── Task inputs ──
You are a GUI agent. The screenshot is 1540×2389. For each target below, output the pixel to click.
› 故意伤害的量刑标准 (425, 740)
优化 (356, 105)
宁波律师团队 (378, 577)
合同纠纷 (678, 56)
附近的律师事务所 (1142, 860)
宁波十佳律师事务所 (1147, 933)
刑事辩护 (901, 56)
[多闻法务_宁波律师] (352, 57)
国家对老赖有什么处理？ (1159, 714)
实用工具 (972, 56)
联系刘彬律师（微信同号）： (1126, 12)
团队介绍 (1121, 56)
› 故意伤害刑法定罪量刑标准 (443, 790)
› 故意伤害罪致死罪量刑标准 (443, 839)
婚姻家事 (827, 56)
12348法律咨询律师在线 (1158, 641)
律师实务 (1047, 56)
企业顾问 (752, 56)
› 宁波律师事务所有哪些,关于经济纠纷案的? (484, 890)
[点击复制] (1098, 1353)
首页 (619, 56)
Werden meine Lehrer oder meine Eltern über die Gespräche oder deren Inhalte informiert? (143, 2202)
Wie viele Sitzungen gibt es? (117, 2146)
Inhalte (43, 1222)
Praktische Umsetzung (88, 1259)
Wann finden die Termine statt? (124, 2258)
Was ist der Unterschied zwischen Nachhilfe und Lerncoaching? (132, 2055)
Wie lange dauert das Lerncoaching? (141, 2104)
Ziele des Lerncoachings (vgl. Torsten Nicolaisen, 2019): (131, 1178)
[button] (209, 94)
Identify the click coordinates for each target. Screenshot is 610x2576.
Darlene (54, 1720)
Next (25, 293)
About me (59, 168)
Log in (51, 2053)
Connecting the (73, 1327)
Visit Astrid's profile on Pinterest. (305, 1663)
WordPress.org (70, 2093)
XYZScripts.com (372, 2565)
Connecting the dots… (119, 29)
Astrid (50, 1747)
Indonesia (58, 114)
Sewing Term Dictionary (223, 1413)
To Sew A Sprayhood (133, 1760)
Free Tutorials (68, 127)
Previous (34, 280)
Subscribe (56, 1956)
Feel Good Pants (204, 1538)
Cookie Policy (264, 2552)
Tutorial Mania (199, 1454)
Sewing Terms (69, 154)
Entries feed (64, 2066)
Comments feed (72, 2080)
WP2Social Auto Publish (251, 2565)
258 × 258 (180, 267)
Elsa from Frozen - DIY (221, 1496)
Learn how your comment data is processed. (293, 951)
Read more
───
__Work to complete__: Write down exactly the line that contains "Previous (34, 280)" along with all later lines of the material, ending at its final line.

__Task answer__:
Previous (34, 280)
Subscribe (56, 1956)
Feel Good Pants (204, 1538)
Cookie Policy (264, 2552)
Tutorial Mania (199, 1454)
Sewing Terms (69, 154)
Entries feed (64, 2066)
Comments feed (72, 2080)
WP2Social Auto Publish (251, 2565)
258 × 258 (180, 267)
Elsa from Frozen - DIY (221, 1496)
Learn how your comment data is processed. (293, 951)
Read more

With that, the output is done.